脱出紋で戻った俺達は冒険者ギルドに行き、ロックリザードやファングボーアに加え、蟹とエイと海蛇を売る。特に何かを言われる事も無く、木札を渡された俺達は受付へ。獲物の書かれた木札を渡すと、普通に精算していく。
蟹はビッグソークラブで小銀貨3枚、エイはフライングマンタで小銀貨2枚、海蛇はシーロングスネークで小銀貨1枚。小銀貨だし安いのは、おそらく31層に続く転移紋があるからだろう。簡単に手に入れられるなら安いのも道理だ。

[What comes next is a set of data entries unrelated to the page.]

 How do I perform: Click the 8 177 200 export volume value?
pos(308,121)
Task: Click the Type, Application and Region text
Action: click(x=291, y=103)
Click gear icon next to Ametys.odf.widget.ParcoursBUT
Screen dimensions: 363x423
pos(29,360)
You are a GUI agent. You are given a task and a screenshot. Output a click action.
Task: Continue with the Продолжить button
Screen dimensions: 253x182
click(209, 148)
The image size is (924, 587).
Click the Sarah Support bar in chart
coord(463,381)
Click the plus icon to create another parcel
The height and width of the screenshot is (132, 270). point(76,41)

ロックリザードやファングボーアも売ったので、全部纏めて小銀貨6枚と中銀貨12枚を受け取る。皆で分けようと思っていると、受付嬢がついてくるように言うので素直についていく。
後ろから「おーっ」という声が聞こえてきたが、受付嬢についていくという時点で31層に到達したのがバレている気がする。
2階に上がって一番奥の扉をノックする受付嬢。間違いなく一番偉い奴の部屋だろう。中から返事があったので受付嬢が入り、その後に俺達が入る。中に居たのは強面でもなければ、気の良さそうな顔の人物だった。気を付けた方がいいな。

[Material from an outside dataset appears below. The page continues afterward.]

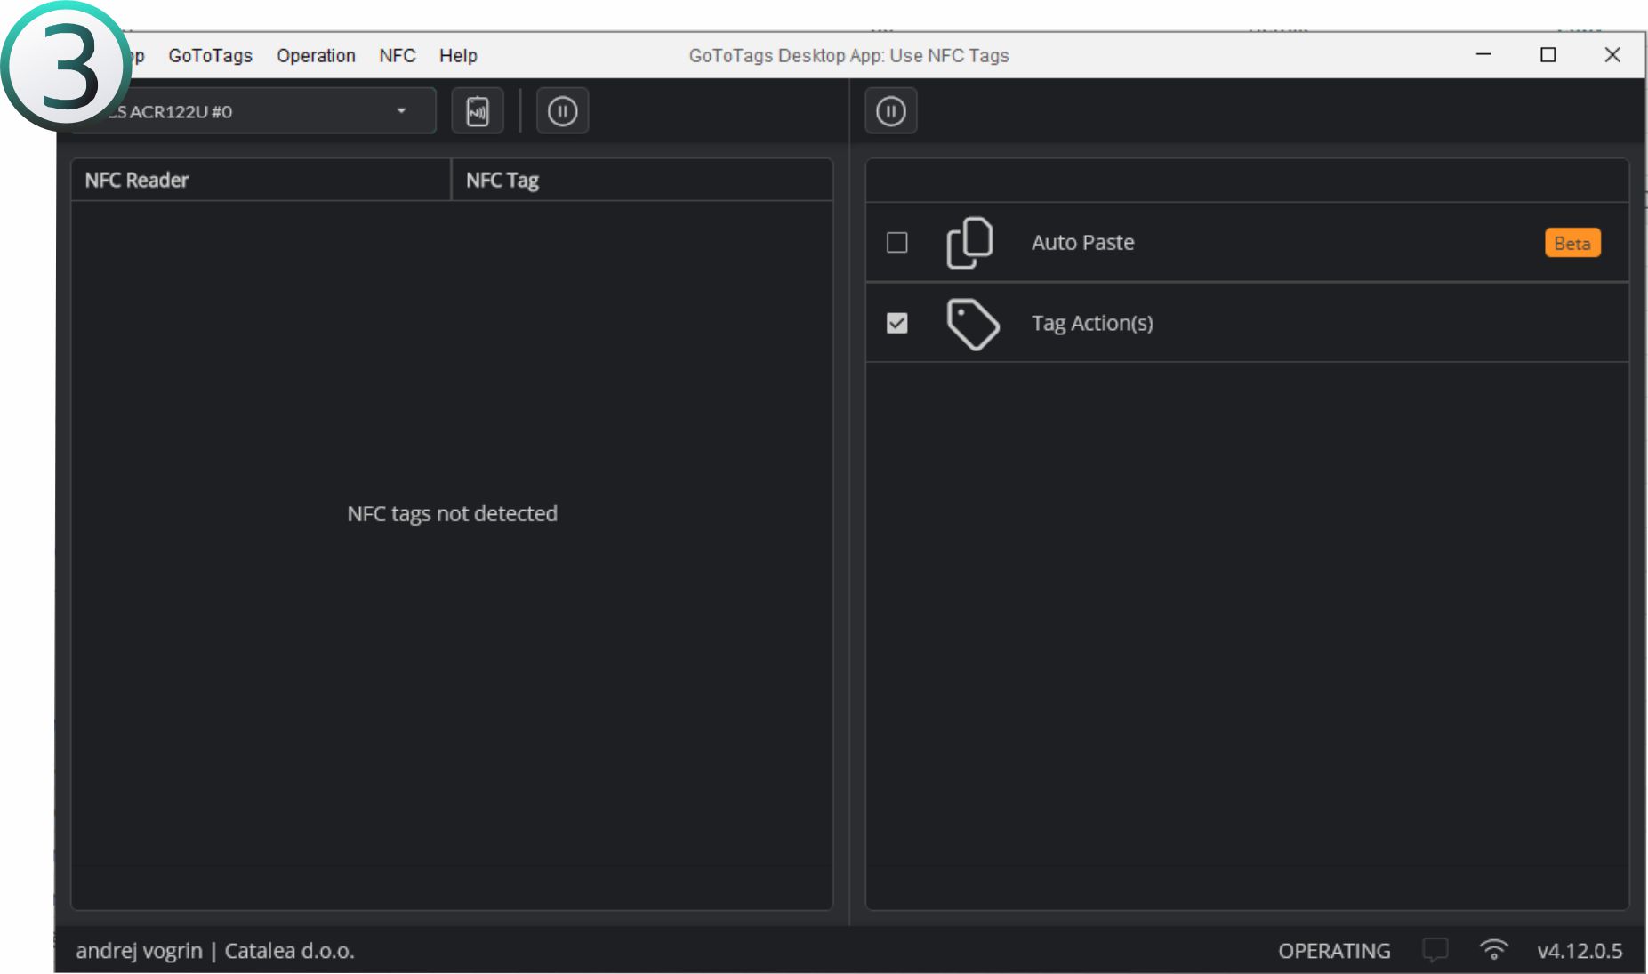Open the feedback chat bubble icon
Image resolution: width=1648 pixels, height=974 pixels.
click(1435, 950)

「ギルドマスター。彼らは32層の海の魔物を解体所に売っています。間違いなく突破者だと思われるので連れてきました」
「御苦労、君達が新たな突破者か。……コレだ。おそらくは誰かから聞いているとは思うが、念の為に説明しておこう。これは1層の北西にある扉を開ける為の鍵……の複製だ。オリジナルは厳重に保管されている。そして31層まで辿り着けた者には与える事になっている」
「つまり32層の獲物を売った俺達には、その鍵を手にする権利があると?」
「その通りだ。実力の無い者を31層以降に送り込んだとて、すぐに死ぬだけだからな。この鍵を持つという事は、それだけの戦闘力を有しているという証明だ。31層以降は魔物の強さも大きく変わる。気をつけて進む事だ」
そう言ってギルドマスターは俺に鍵を投げて寄越す。それ以上の話は無いようなので、俺達はギルドマスターの部屋を出て宿へ帰った。